These nine players were voted by baseball writers and fans as the third-best possible starting lineup in MLB history. This article is the latest in a series revealing the 100 players who comprise the newly-established Golden Hall of Fame. For previous entries, see:
The Third Team is primarily constituted by postwar, integration era stars. Some of these modern-day greats competed against and with each other, making it a bit easier to imagine just how strong this lineup would be on the field. They are joined by two prewar heroes, including arguably the greatest player in MLB history.
Enough teasing and time to reveal the results. Without further ado, Overtime Heroics presents the Golden Hall of Fame Third Team.
Pitcher: Randy Johnson
When I was a young boy in Arkansas, my brother, neighbor, and I went “hunting” for birds. We picked up rocks, walked shortest to tallest, and spotted some robins or mockingbirds in a small tree. I aimed and let loose, hitting my avian prey. The stone made contact at a minimal speed. The bird was shocked more than stunned, and I had another rock ready to finish the job. Yet the bird’s reaction and pitiful squawk stopped me from hurling the death blow.

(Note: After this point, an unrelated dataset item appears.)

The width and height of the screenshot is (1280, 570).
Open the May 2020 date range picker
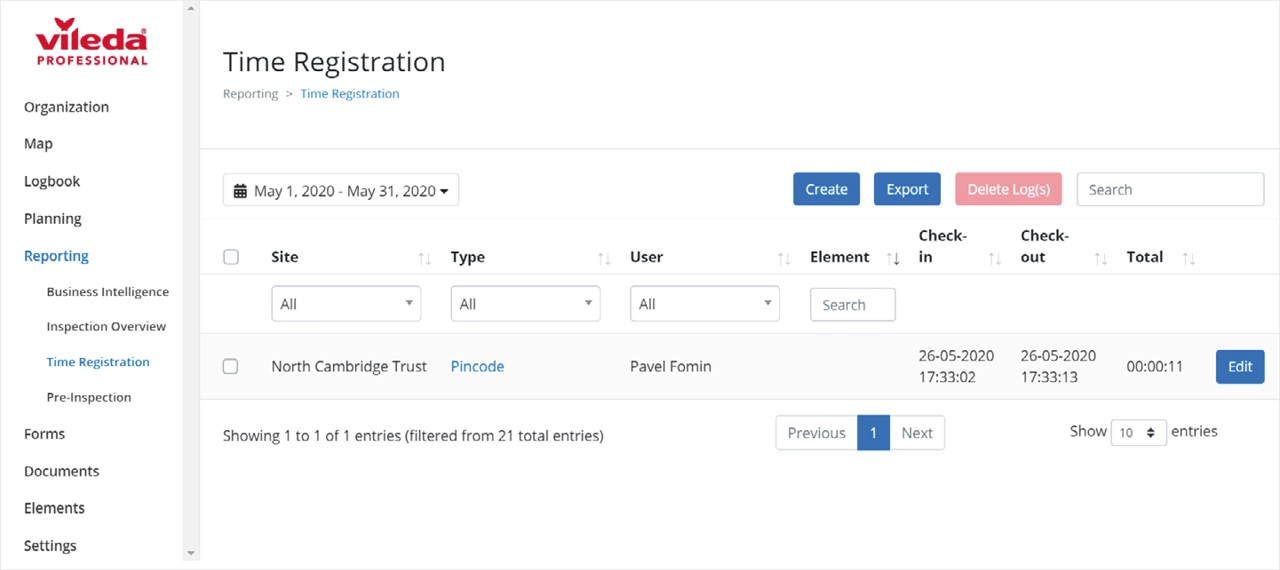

Randy Johnson did not set out with avian destruction in his mind nor did he have an opportunity to change his subsequent action. In a 2001 spring training game, fireballer Johnson threw a nearly 100 mile per hour pitch. Typical stuff from the 6 feet, 10 inch Californian. Yet this time, the pitch encountered a bird on its way to the plate. Neither the ball nor the dove made it to their destination. Johnson continues to express remorse over this accident.

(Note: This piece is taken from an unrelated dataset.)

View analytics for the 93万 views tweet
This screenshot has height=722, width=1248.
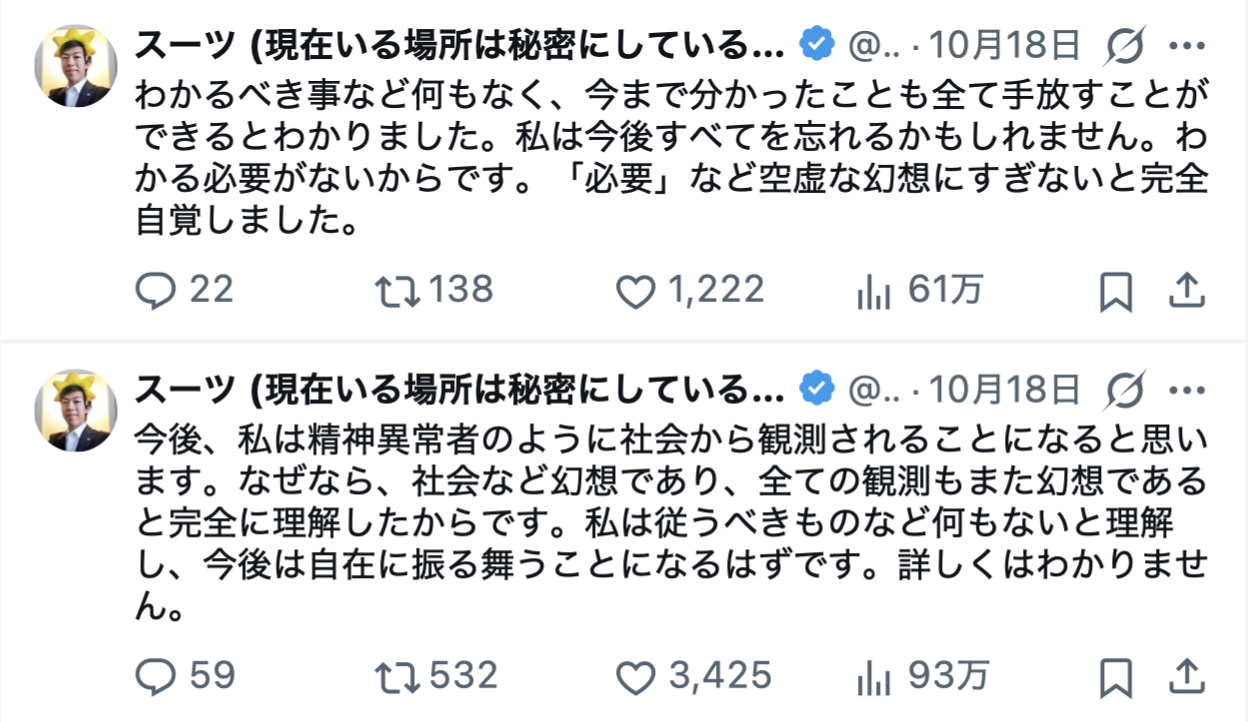click(873, 678)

Fortunately, the southpaw did not let this incident impact his career. Johnson ranks second all-time in career strikeouts per nine innings, ninth in wins above replacement, and 24th in adjusted earned run average. He led his league in ERA four times, walks plus hits per inning pitched three times, and strikeouts nine times. Respected by his contemporaries, Johnson won five Cy Young Awards (four consecutive) and received votes in another five campaigns.
Catcher: Josh Gibson
The voters have spoken, and in a rare rebuff, this author disputes the placement of Josh Gibson. Though the third-best catcher of all-time is nothing to scoff at, Gibson’s legend and statistics arguably warrant the top spot. Gibson is the all-time leader in Negro Leagues home runs with 238 in just 911 documented games in the Negro National and Mexican Leagues. That is an average of 42 over a 162 game season. Once the research is complete, it is likely that the number will grow even higher.
His slash line of .365/.449/.690 is almost unparalleled. Playing primarily for his hometown Pittsburgh Crawfords and Homestead Grays, the Pennsylvanian brought nine titles to the Keystone State.

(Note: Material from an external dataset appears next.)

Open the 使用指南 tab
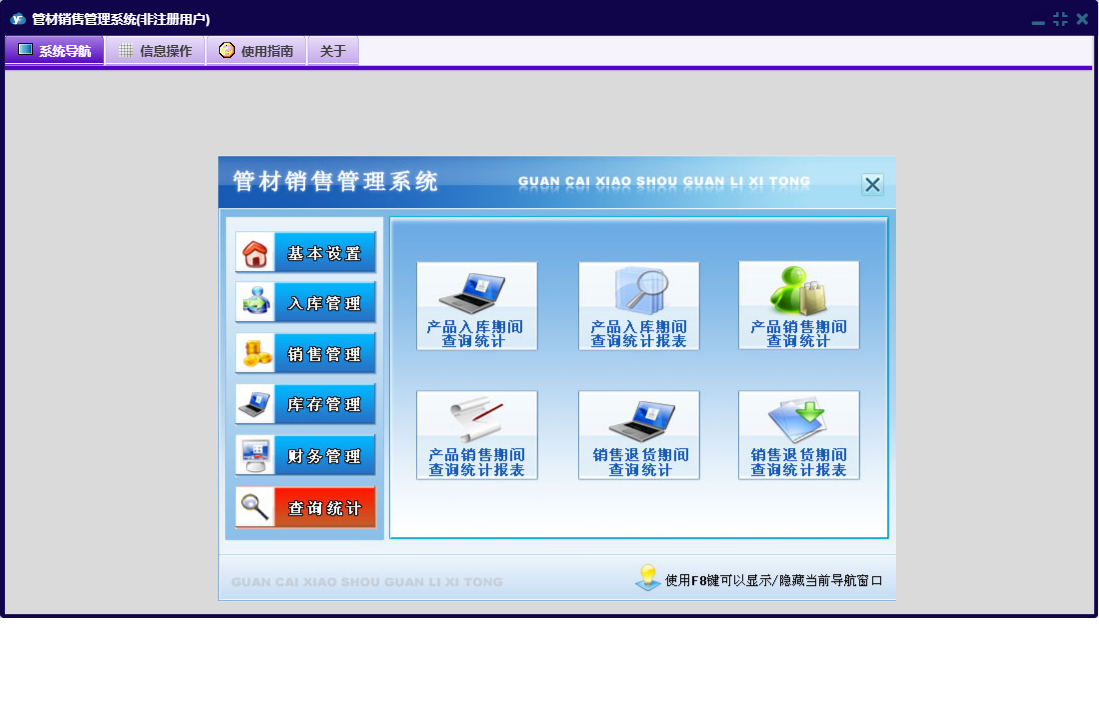 (256, 51)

In addition to prodigious offense, Gibson was a stellar catcher. In nine different seasons, he placed in the top ten in fielding percentage. Greatness often interacted with greatness, as Gibson formed batteries with stars like Satchel Paige, Ray Brown, and Smokey Joe Williams. These duos dominated the majors in the 1930s and 1940s.
Gibson placed in the top ten in the Negro Leagues in on-base percentage in 12 different seasons, adjusted on-based plus slugging percentage 14 times, home runs 14 times, and wins above replacement nine times. When incorporating statistics from the integrated majors and segregated leagues, Gibson ranks second all-time in batting average, seventh in on-base percentage, second in slugging, and second in adjusted on-base-plus-slugging.
With accomplishments like these, readers should easily see why this author voted Gibson as the best catcher of all-time.
First Base: Jimmie Foxx
Records tend to breed controversy and dispute. Fans place meaning and importance on numbers associated with athletic accomplishments, momentarily putting aside the knowledge that a single numerical difference here or there does not reflect the reality that players accomplished essentially the same feat. There is fun in this, and the process is waged for the sake of determining who really is the best of the best.
The single-season home run record is perhaps the most discussed record in sports. Three players tied to set the record in the first season of major league professional baseball, hats off to Fred Treacey, Lip Pike, and Levi Meyerle for slugging four apiece in 1871. Pike surpassed them all the next season with seven. Charley Jones took it over with nine in 1879 followed by Harry Stovey rounding the bases with 14 in 1883.
Ned Williamson knocked 27 dingers in 1884, holding the record for 35 years. Yet his feat was mired in controversy, as 25 of his homers came in his home Lakeshore Ballpark. Chicago’s grounds gave him an unfair advantage with a right field fence less than 200 feet from home plate. So Stovey’s mark arguably stood longer, and some fans consider Buck Freeman’s 25 home runs in 1899 as the true record broken by Babe Ruth in 1919 with 29 homers.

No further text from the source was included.